With over one million users currently signed-up, Steemit is on its way to developing a sizable following. Though their marketing tools are still being tested, keep your eye on this platform if your brand believes that cryptocurrency really is the future of commerce.

4. Houseparty

Formerly known as Meerkat, Houseparty refers to itself as a “face to face social network,” and a “living room” for its users. This platform has a single function, which is allowing users to host video hangouts for up to eight people at once. This simplicity both sets Houseparty apart from its competitors and makes it particularly challenging for advertisers. As a private (or “dark”) social network, Houseparty has extremely limited discovery functions for users to find new content. That’s part of the reason why, despite having a user base of over 20 million people, Houseparty does not currently offer any kind of advertising tools. 

However, they have recently taken their first steps towards monetization by partnering with the popular party game Heads Up to produce an in-app variant. Only time will tell if this particular partnership works out, but in the event that it does, expect to see more brands creating paid in-app content for Houseparty. Will yours be one of them?

5. Caffeine

Live streaming platform Twitch has a new competitor with Caffeine, which offers nearly identical features. As with Twitch, Caffeine users can broadcast both themselves and whatever content they are playing or viewing on their screens to audiences around the world. What sets it apart from their massively-popular rival is its overall ease-of-use (no outside software required) and integration with platforms like Twitter and Facebook, plus an ex-Apple pedigree. Companies with an interest in hopping aboard the Caffeine bandwagon should start identifying its major influencers as soon as possible, for potential sponsorship deals – or create their own branded stream where they can sell digital items directly to followers. 

6. Vero

The founders of Vero describe their platform as “more social, less media.” On the surface, it appears very similar to a lot of other mainstream social media platforms, from Facebook to Twitter to Instagram. Vero users can share videos, make posts, recommend content, and like and comment on whatever they see. Unlike those other platforms, it promises to remain a 100% ad-free digital environment with zero data-mining. It also features a strictly chronological feed, as opposed to its rivals, which are driven by frequently frustrating algorithms

But if there is no advertising, why bother mentioning it here? Vero is most interesting to video content marketers as a totally singular case study for future customers. What does it say about the platform’s growing user base (currently three million strong) that they would seek out an “alternative” to traditional social media? What will happen when Vero rolls out its promised subscription offerings, instead of being free? And how many people are willing to pay for the chance not to be advertised to?

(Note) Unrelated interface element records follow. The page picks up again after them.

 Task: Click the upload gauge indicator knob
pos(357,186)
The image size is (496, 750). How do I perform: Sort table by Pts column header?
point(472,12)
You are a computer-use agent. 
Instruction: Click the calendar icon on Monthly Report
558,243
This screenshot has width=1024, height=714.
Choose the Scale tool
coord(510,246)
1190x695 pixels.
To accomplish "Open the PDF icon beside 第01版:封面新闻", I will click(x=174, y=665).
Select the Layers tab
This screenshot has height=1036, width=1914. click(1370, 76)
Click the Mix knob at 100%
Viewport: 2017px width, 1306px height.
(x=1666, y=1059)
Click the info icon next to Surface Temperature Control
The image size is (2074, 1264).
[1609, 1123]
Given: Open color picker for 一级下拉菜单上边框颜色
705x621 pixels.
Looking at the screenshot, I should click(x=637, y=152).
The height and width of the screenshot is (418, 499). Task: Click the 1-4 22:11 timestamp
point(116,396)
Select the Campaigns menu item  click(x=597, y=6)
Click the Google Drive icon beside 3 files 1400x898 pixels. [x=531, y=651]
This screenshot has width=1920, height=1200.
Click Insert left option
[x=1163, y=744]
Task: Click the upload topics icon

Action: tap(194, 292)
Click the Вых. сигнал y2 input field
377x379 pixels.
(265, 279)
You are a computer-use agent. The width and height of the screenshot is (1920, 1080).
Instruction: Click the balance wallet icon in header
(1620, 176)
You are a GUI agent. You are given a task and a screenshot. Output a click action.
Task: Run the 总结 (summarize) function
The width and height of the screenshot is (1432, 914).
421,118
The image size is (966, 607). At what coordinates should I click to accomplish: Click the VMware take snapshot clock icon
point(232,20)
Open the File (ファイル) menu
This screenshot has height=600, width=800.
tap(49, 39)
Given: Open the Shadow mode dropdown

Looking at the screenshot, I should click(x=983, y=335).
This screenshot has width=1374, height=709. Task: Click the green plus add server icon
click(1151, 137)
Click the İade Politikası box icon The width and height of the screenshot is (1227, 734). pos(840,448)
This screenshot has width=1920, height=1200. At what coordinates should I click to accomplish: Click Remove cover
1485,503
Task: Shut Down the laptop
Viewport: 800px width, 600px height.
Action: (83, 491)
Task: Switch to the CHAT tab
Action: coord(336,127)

While few of these platforms threaten to out-and-out replace standbys like Facebook and Instagram, their presence is important to brands for a number of reasons. Like Vero, all of them are valuable not just for what they are, but for the ideals that they represent. Through these social media platforms, we are able to glimpse both the future of video content marketing and of all digital communication. Pay close attention, and your brand can stay ahead of the curve for years to come.